For a woman, having children without including their father in the equation post-conception has several routes. Artificial insemination is one, but the less expensive routes can still be pursued: have sex with a man/men "casually" and tell them they needn't use condoms because she's using birth control and STDs aren't a concern based on her last visit to the doctor. A less astute man may believe her and become a father without ever knowing it. For financing, she can file for "public assistance", or pursue a child support order, assuming she is ready to tell the father that he is one. (...) Several options for her, but not for him.

An artificial uterus is a device, not a right. As long as women can still do to men what has been described above and men's recourse is either limited or non-existent, men's rights in this area remain unchanged. Ectogenesis does not provide men the right to a "paper abortion", a legal right to renounce parental rights (such as they are) and obligations (a lot of those) within a given time after a man is named the father by the mother or the state, as does women's option to abort. Not much changes for men, rights-wise, with ectogenesis.

Secondly, it isn't known how courts will handle parental rights around ectogenic children. Like the genetic mothers of children born of surrogates, will children remain the legal progeny of the genetic mothers? If so, will privacy contracts signed by donors and egg brokers prevail, should donors later seek to discover where their offspring are? Courts have consistently upheld the rights of mothers to gain custody of/access to their children, but not of fathers. As long as the need for human eggs are a factor, egg donors may still be able to create problems for the buyers/brokers of them.

Thirdly, there's a bigger picture that could directly and adversely affect men's rights. While not an immediate concern after ectogenesis becomes available, if a government were to decide it needed an army with superior intelligence, strength, and stamina, but who were also easily managed, obedient, undistracted by emotional or sexual needs, and fearless, it would doubtlessly start with a man's genome and then splice in/out various traits.

With legal rulings already in place allowing entities the right to patent genetically modified organisms, it doesn't take much to see where things can go when cloning and ectogenesis are mixed. In the history of slavery, the great bulk of people forced into slavery have been men, not women. Men's rights would clearly not be served in such a scenario.
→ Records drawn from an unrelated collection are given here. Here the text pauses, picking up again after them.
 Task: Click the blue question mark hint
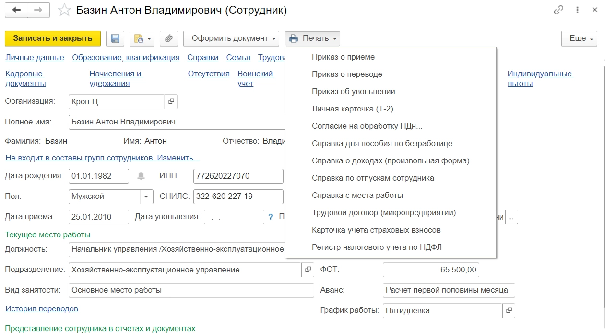(270, 217)
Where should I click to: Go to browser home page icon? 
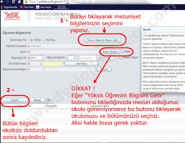click(x=19, y=2)
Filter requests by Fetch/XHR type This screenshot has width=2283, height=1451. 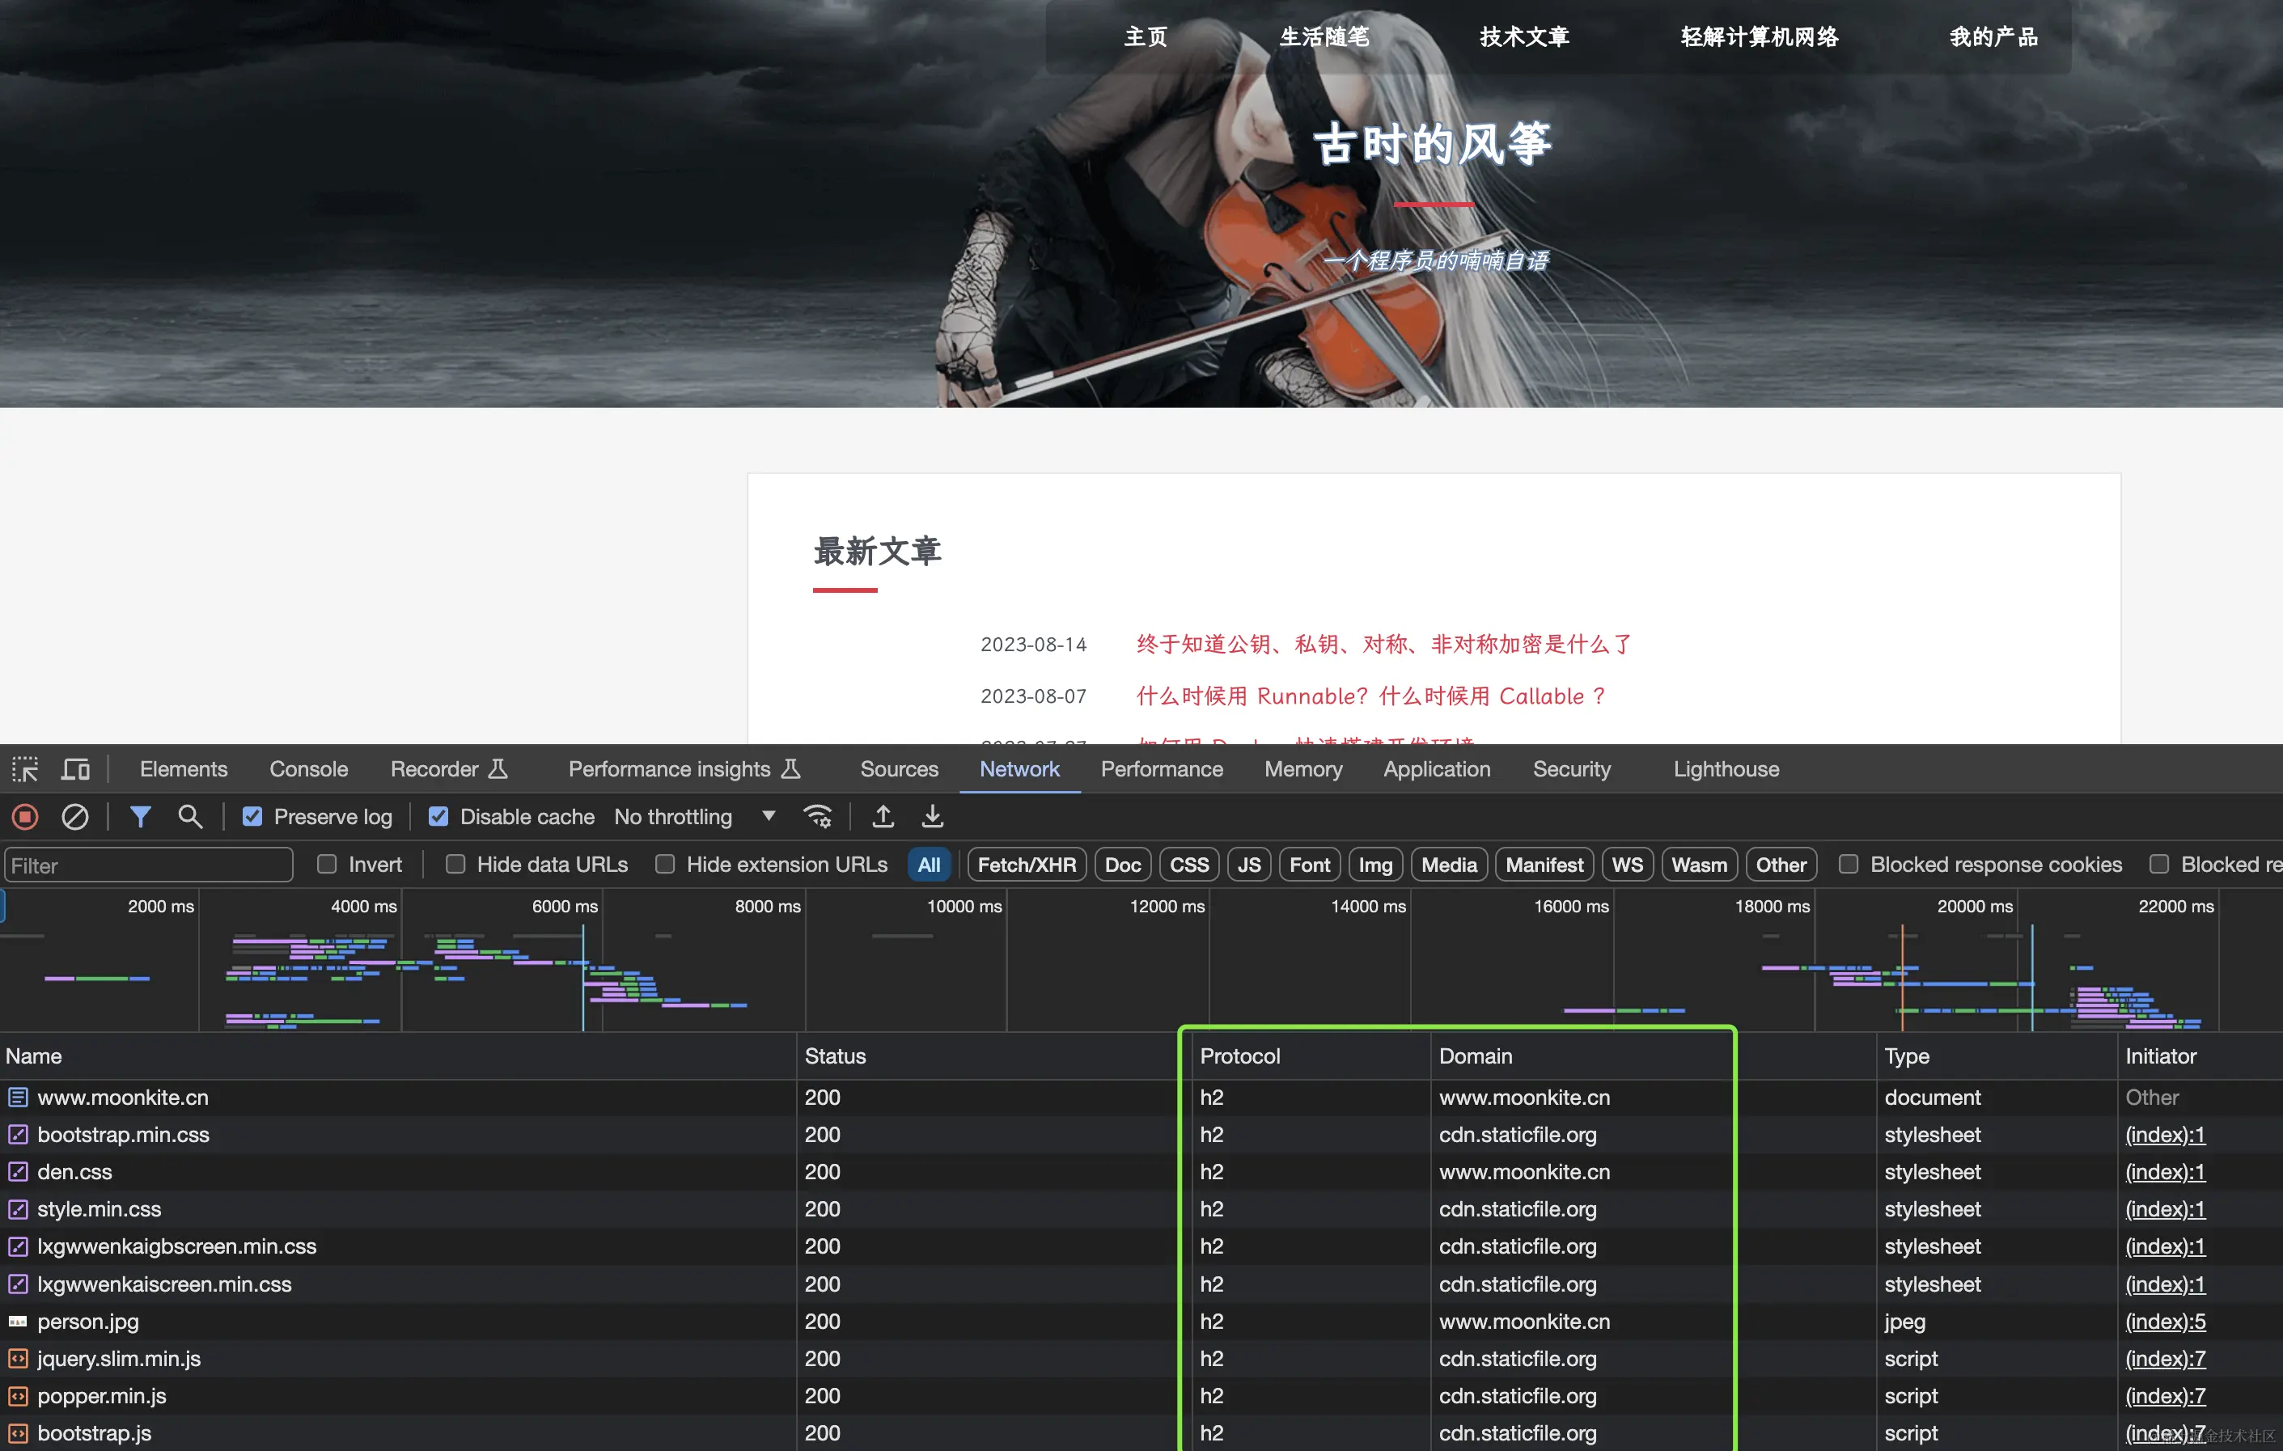1026,864
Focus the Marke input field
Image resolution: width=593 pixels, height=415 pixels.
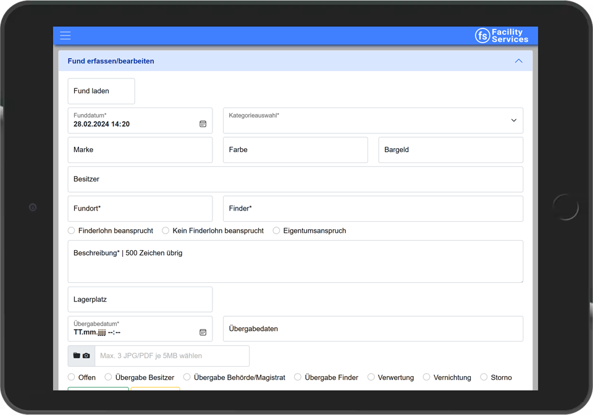coord(140,150)
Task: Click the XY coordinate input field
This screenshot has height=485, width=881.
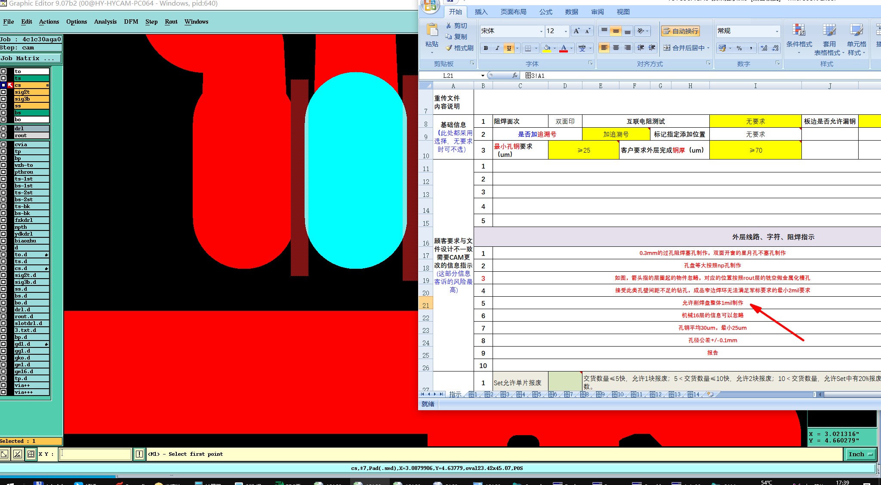Action: [95, 454]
Men's rights activists and others have asserted that children are better off having both parents raise them, presuming both are fit. If so, then children gestated ectogenically would be as much at a disadvantage if raised solely by dad as solely by mum, correct? MRAs, like feminists or anyone else, can't have it both ways. One's position must be consistent or it loses credibility.

The only way to see how this all plays out is to first see ectogenesis become a reliable methodology, then see how the courts handle it. But humanity's gone from one to over 7 billion individuals in just over 200 years. Just how badly does it need ectogenic reproduction added to in utero reproduction? About as badly as fish need bicycles.